Movies | Back from the strike, a less political (than usual) and more patriotic Oscars

Issue: "Our long war," March 8, 2008

Thanks most likely to the settling of the writers' strike and their collective relief that there was a show to attend at all, Hollywood turned over a new leaf at this year's Oscar ceremony. After several seasons of overtly politicized shows, culminating in 2007 with Al Gore receiving program time to sermonize about the perils of human-induced global warming, the Academy backed off of anything that could be considered divisive.

The only controversial-or even vaguely political-comments of the night came from two relatively unknown winners in two relatively small categories. Even the famously partisan Jon Stewart's gibes were aimed more at the group-think of the crowd before him than at anyone in Washington. (Discussing the presidential election with mock gravity, he said to the gathering of writers, actors, and directors, "I hope you've all evaluated the candidates, examined their positions, and decided which Democrat you're voting for.")

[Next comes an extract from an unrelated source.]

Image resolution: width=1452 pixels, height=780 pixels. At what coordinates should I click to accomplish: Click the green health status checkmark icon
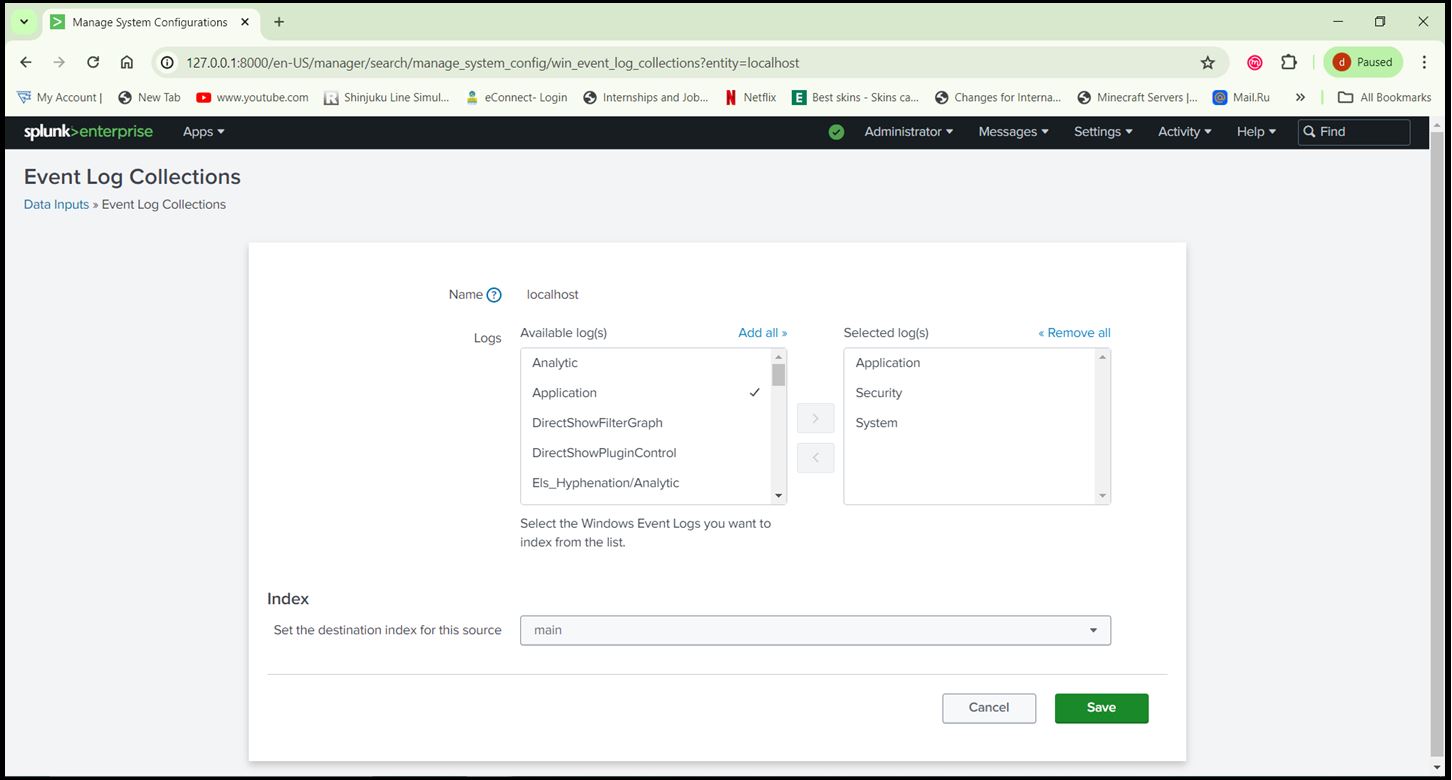pyautogui.click(x=836, y=131)
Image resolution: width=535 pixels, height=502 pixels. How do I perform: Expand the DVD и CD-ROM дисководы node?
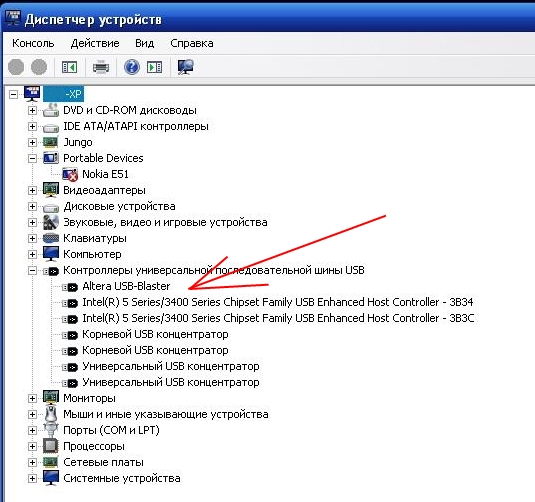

Yet none of this was enough to stop the downward ratings trend the Oscars have experienced for the last few years. The following day brought the news that ABC's three-plus-hour telecast averaged only 32 million viewers, beating out 2003 (the year the show was nearly preempted by the start of the Iraq War) for the least-watched ceremony in Academy history. This tally looks even more abysmal when considered alongside the fact that 33 million people tuned into the same week's episode of American Idol.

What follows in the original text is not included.